In this chapter, Rabbi Levine makes some very interesting and useful distinctions among various kinds of bluffs or untruths.
Rabbi Levine points out that a person can lie in negotiations for a variety of reasons. Commonly, one side may face an acceptable offer (one that would be accepted if it were truly a take-it-or-leave-it situation) and try to portray it as unacceptable (threatening a strike when in fact the negotiator knows the rank and file would actually accept the offer). But sometimes one may accurately present an offer as unacceptable but mislead as to the reason. In particular, claiming that "we would like to meet your demand but we are unable to" is less alienating than stating "your offer is unacceptable to us," even if the latter statement is true.
Rabbi Levine views such a claim as a kind of white lie. Jewish law permits occasional white lies to sustain good-will and avoid embarrassment; for example, telling a visitor that "Joan is sleeping" instead of saying "Joan has an important phone call." The latter answer could insult the visitor by making him think that he is being turned away for an inadequate reason (even though the phone call truly is very important), and saves Joan from unnecessary intrusion into her privacy. ("What could Joan be talking about that's so important?!")

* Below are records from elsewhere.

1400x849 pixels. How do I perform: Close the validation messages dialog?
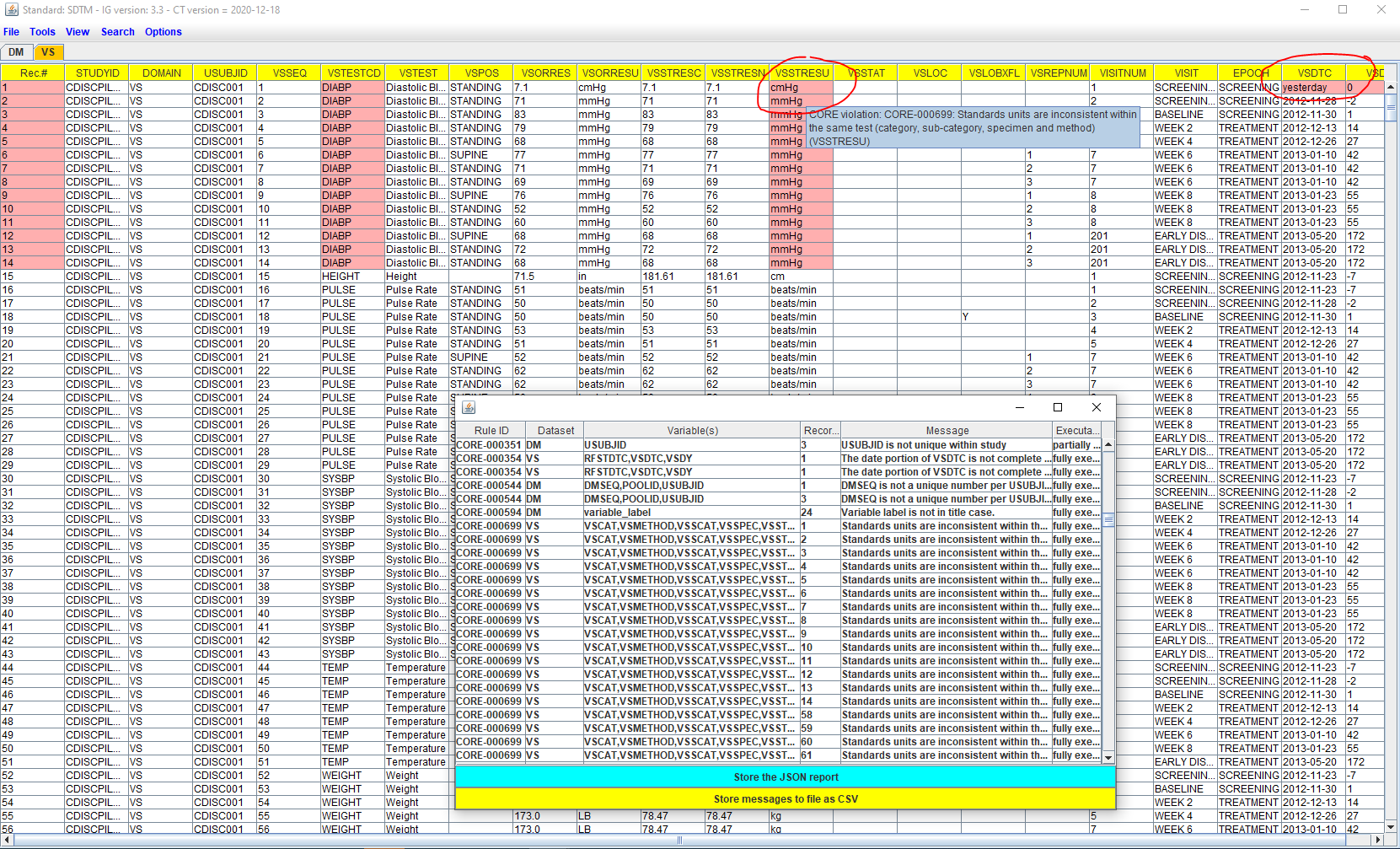pos(1096,407)
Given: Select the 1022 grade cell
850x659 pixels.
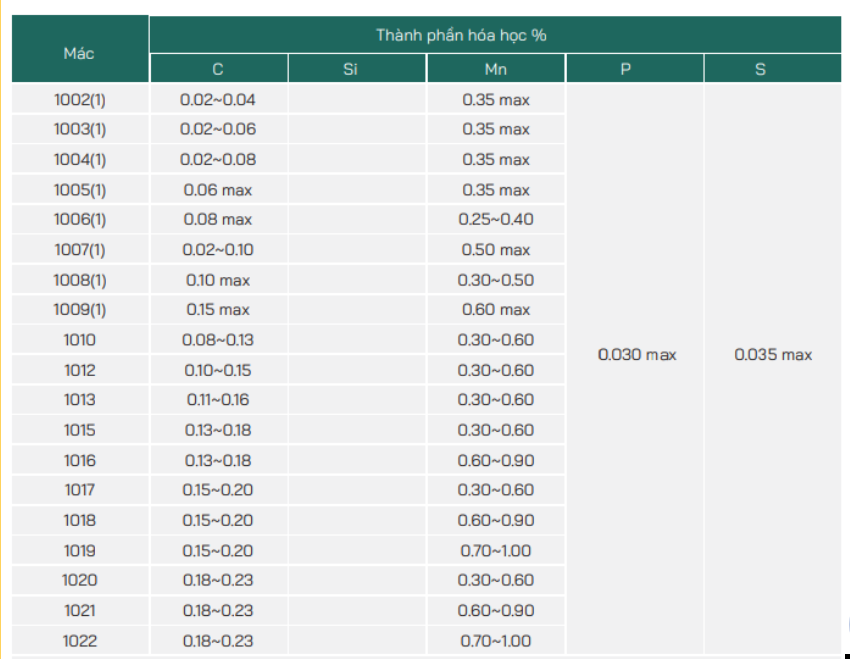Looking at the screenshot, I should pyautogui.click(x=80, y=641).
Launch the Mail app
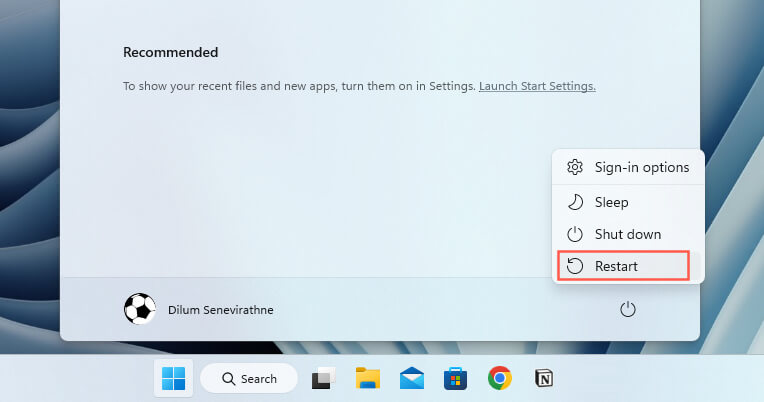This screenshot has height=402, width=764. point(412,379)
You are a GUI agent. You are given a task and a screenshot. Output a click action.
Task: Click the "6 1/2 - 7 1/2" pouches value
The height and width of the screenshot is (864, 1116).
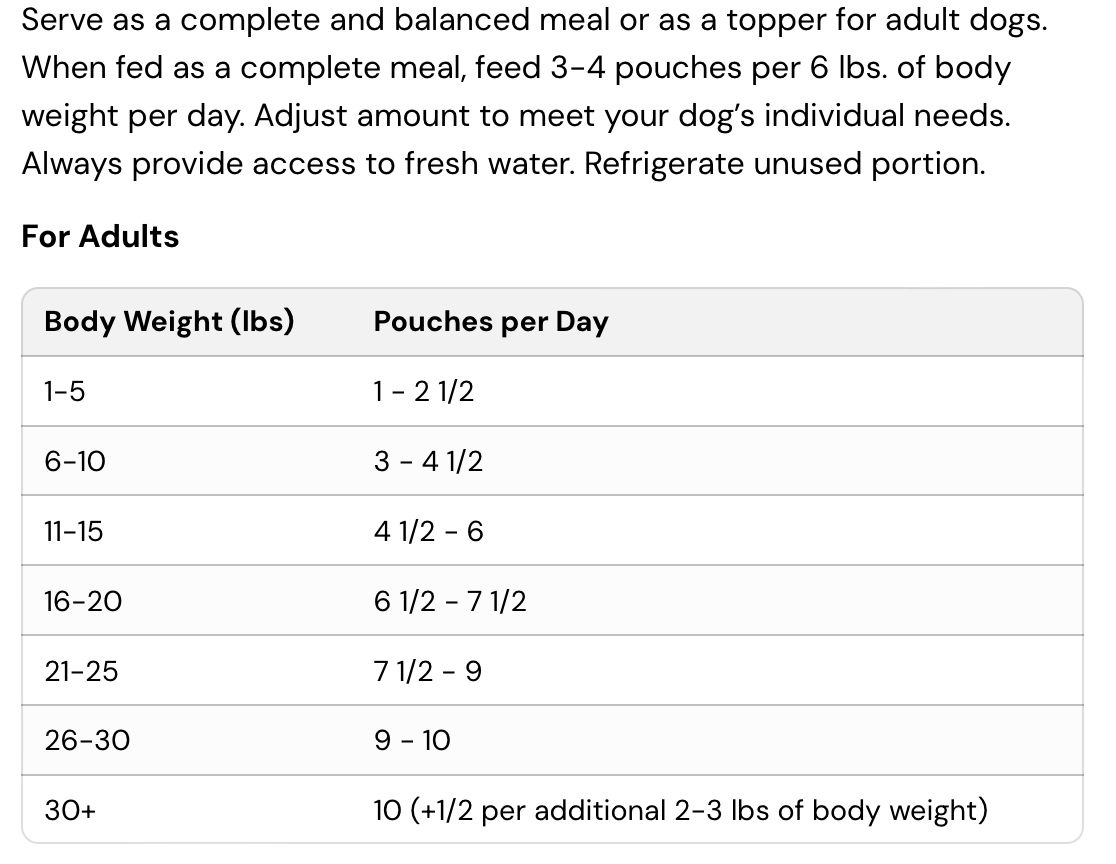click(x=449, y=601)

Here also the object is to sustain good will by making a more conciliatory explanation for rejecting a demand. But even a "white lie" is an affront to truthfulness and so is subject to many restrictions: there must be no other way of keeping good will; it must not be a lie which will ultimately be revealed and cause even more ill-will; and it must not be made in a way which habituates a person to untruth.
Rabbi Levine's example is a university negotiator who doesn't want to be blunt and say "I'm sorry, you guys are just not worth that much to us." He shouldn't say "There is no money in the current budget" if this is not true, even if the budget is currently under wraps, since ultimately the budget will be publicized. But stating "we can't raise tuition enough" to meet the demand may be acceptable, if the decision on tuition is known only to a handful of administrators who will not reveal the decision they made.
What about an actual threat to strike? If the administration's offer is truly unacceptable, then of course there is nothing wrong with threatening a strike. What about an offer which, if push came to shove, the faculty would accept? Can the negotiator threaten a strike in order to intimidate the administration into making a better offer?
Here Rabbi Levine distinguishes between two kinds of false threats: credible threats and transparent threats. If the context of the negotiations is such that the other side will actually believe the threat, then he writes that such a threat is a bad faith negotiating ploy. But if the context is such that the other side perceives that the threat is merely a kind of exaggeration for effect, then there is no prohibition.
The basis in Jewish law for this understanding is in the laws of vows. If a person swears that he will not accept less than a certain amount for his merchandise, then of course the oath is binding. But some people, unfortunately careless with their oaths, use the term "I swear I won't" as a convenient translation of "I would be reluctant to", and everyone is aware of this. Sometimes mention of a strike is made to signal to the other side that he is getting into a sensitive area without actually meaning to put an end to negotiations; if the other side understands that this is a "caution threat" this is ethical. But according to Rabbi Levine's analysis, an outright false threat is a bad-faith ploy.
Rabbi Levine's chapter includes many other fascinating ethical distinctions, including discussions of the ethics diversionary statements, ultimatums, exaggeration, and false "decoy" demands. He even discusses hostage negotiations. I have never encountered such a comprehensive and convincing treatment of the ethics of negotiations in any work, Jewish or general.